### QUOTED TEXT
* START *
# cornsnake in a rub? as an adult...



## deedee71 (Mar 28, 2010)

hi

does anyone have their cornsnake in a rub?

i haven't got a cornsnake, but thinking of getting one. i may be moving to a bedsit sort of accommodation and having heavy vivariums to move on my own isn't an option. does anyone keep their adult snakes in rubs? what sort of size would i need to get? in litre size and also in inches/cm please?

much appreciate any info

thanks

dee x


----------



## snakesandscales (Oct 6, 2009)

you can opt for rubs if neccessary. However, you'll need a big one; probably about 64 litres or 84 litres tops. corns dont like too much space. make sure you provide plent of hides, a water bowl and adequete heating.


----------



## captaincaveman (Nov 6, 2006)

I kept all but my largest quite comfortably in 50litres:no1:


----------



## Avpl (Nov 13, 2007)

captaincaveman said:


> I kept all but my largest quite comfortably in 50litres:no1:


Same,
Or in Vivs with the same dimensions :2thumb:


----------



## deedee71 (Mar 28, 2010)

thank you ever so much for your replies. :2thumb:

dee x x


----------



## ambient one (Dec 22, 2009)
* END *
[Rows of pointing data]
* START *
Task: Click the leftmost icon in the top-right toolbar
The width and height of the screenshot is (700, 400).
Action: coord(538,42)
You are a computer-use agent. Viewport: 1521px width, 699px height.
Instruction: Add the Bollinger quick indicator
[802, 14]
* END *
* START *
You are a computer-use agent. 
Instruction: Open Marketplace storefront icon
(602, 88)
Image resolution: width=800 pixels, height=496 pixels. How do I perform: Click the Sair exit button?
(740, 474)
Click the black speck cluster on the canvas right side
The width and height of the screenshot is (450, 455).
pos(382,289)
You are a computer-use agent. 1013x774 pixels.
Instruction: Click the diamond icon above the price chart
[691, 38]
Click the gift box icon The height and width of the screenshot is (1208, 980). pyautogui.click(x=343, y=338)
* END *
### SET EXERCISE A
Can you transcribe everything in the corn snake thread from "i haven't got" down to "in inches/cm please?"?
### SET EXERCISE B
Could you pick up the forum thread about keeping an adult corn snake in a rub from where it stops?
These entries have no connection to the forum thread about corn snakes.

### FINAL RESULT A
i haven't got a cornsnake, but thinking of getting one. i may be moving to a bedsit sort of accommodation and having heavy vivariums to move on my own isn't an option. does anyone keep their adult snakes in rubs? what sort of size would i need to get? in litre size and also in inches/cm please?

### FINAL RESULT B
Can someone tell me what a rub is? Is it one of those tubs that securely closes, that looks like giiiiiaqnt tupperware? I need something new for my littlest corn, only I couldn't heat a tiny wee tub properly and have ended up using a bigger tub which I've badly mutilated to get the heatmat etc into... Be useful if someone could ping me about it before the weekend begins so I can go out and grab what I need. It's so much easier when they're 3 foot long, compared to 3 inches! (well, he/she is 10 months old long)


----------



## xvickyx (Jul 21, 2009)

Here you go

Really Useful Products Ltd - Welcome - Buy Online Now!

Buy Really Useful Box 50 Litre. at Argos.co.uk - Your Online Shop for .


----------



## southpython (Feb 18, 2010)

Id be more than happy to have a corn in a 33l : victory:

50l would be better though.


----------



## deedee71 (Mar 28, 2010)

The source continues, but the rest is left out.